··· TASK INPUT
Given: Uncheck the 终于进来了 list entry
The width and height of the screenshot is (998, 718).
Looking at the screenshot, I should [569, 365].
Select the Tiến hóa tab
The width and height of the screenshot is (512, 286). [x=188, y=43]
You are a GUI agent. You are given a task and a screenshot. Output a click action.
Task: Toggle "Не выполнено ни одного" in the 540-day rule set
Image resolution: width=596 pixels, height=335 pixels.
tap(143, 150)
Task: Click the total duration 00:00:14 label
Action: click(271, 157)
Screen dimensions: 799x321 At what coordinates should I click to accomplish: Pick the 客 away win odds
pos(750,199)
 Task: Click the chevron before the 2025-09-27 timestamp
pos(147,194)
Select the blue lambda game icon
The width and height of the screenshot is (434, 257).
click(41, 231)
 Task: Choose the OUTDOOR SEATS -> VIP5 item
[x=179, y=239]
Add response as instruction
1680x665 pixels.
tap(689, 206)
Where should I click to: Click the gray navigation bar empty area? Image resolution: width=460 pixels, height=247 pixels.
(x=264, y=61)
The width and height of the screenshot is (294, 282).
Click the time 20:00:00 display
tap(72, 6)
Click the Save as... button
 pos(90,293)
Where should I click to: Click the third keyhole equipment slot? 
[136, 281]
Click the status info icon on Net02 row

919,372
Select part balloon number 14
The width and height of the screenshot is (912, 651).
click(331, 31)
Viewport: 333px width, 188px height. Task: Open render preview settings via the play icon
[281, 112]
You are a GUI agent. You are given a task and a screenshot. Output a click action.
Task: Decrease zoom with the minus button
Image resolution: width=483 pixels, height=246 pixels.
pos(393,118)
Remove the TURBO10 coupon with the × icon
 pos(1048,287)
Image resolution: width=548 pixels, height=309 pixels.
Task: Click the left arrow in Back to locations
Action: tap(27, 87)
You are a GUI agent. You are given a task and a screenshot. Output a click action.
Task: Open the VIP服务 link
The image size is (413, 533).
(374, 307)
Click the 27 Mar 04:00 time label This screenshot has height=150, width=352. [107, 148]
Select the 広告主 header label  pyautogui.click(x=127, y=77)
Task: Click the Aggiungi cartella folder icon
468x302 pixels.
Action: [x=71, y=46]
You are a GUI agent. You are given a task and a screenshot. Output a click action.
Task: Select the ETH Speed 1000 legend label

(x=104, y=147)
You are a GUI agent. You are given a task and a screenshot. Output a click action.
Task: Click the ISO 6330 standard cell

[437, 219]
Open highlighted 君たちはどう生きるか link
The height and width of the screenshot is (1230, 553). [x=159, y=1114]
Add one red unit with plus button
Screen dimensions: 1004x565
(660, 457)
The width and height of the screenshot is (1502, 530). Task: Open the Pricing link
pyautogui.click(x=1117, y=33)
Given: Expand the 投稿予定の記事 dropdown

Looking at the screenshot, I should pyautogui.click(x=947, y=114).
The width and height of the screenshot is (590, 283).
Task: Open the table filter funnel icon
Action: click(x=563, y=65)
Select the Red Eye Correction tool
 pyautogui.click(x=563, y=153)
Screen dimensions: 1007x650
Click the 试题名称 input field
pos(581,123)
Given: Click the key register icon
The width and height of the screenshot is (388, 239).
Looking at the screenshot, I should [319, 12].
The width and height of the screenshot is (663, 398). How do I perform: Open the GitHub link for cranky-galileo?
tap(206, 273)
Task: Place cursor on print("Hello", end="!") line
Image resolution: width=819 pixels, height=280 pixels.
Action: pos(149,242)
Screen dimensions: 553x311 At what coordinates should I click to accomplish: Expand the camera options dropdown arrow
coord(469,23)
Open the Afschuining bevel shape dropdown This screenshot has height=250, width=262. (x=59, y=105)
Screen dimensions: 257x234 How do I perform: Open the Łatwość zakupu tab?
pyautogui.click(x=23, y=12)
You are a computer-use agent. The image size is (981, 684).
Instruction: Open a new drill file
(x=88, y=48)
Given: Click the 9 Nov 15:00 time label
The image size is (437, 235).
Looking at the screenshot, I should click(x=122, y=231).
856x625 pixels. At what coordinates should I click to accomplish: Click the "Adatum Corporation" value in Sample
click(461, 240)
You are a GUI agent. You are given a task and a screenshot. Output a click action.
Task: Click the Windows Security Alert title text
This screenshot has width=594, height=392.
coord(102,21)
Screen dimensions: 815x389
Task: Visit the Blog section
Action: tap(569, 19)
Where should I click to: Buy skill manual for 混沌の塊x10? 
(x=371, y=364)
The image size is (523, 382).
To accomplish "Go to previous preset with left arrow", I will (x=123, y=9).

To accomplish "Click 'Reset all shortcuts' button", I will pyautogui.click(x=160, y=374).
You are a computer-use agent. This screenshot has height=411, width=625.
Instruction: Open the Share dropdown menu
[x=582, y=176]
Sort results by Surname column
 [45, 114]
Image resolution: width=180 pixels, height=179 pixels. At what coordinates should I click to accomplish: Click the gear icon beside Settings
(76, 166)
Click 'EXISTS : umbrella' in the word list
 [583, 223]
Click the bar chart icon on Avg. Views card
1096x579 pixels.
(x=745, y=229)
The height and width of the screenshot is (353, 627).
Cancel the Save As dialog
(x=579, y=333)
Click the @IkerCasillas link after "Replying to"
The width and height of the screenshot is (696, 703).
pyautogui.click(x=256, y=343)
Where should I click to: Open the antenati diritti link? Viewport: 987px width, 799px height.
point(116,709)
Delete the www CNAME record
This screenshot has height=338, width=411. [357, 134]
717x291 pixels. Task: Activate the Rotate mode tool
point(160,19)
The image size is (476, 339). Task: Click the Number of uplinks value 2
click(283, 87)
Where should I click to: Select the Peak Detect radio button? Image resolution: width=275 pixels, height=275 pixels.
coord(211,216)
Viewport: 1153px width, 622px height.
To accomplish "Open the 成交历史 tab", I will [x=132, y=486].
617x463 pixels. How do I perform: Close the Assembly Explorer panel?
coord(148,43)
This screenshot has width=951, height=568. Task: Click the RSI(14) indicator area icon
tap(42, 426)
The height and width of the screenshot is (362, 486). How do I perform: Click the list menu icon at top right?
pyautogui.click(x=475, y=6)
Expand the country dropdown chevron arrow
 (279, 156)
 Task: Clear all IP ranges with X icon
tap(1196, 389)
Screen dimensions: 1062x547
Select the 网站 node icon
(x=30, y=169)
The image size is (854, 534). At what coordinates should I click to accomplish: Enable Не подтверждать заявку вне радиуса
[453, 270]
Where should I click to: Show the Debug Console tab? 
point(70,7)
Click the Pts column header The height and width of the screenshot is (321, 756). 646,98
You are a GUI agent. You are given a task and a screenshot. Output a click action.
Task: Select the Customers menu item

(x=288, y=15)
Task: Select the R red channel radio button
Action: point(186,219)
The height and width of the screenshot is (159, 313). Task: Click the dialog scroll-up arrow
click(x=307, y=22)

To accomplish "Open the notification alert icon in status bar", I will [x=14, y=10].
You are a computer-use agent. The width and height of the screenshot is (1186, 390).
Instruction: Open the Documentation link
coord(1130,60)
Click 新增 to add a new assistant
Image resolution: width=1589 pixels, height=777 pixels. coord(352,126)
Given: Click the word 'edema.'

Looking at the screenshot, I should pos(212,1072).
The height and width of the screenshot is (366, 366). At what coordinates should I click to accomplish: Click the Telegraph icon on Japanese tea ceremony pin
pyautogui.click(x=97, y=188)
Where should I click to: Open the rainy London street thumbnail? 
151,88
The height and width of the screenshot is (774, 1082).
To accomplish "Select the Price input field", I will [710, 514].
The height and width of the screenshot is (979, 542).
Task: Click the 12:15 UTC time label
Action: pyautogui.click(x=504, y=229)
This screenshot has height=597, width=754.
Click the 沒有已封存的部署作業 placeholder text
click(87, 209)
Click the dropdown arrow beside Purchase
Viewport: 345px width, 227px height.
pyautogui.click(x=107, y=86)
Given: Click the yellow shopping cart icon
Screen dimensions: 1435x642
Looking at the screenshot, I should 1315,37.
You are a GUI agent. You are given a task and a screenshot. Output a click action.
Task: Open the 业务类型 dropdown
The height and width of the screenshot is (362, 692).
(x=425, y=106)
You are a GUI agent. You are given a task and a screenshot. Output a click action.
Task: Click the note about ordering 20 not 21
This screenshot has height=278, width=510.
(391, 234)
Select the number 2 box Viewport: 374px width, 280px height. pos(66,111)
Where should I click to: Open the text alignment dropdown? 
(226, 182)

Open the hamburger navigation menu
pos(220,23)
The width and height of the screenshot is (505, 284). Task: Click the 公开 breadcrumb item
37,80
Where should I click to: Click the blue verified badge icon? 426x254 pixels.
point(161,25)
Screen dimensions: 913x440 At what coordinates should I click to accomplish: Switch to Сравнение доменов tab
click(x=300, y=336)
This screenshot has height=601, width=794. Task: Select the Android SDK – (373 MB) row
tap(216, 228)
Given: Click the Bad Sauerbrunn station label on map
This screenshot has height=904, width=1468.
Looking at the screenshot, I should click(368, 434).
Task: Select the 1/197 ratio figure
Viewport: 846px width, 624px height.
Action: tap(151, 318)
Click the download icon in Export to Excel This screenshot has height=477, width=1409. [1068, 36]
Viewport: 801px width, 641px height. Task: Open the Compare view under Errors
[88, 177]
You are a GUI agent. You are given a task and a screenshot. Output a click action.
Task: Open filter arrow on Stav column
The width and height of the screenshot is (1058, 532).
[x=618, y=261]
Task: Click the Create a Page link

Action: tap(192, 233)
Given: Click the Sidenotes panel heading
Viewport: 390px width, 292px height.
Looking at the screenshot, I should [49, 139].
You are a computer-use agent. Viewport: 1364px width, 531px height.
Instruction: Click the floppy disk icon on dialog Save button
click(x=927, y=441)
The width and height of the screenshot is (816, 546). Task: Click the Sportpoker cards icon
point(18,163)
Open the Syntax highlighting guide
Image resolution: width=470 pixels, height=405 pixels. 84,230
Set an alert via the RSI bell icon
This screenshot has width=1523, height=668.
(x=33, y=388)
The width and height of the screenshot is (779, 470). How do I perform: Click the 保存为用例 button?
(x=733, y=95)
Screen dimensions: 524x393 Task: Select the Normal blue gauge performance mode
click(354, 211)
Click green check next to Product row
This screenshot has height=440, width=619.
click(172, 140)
······
- [TASK]: Tell how many lines of the listing include the word "header"; the number alone is the answer.

- [RESULT FOR THIS EXERCISE]: 2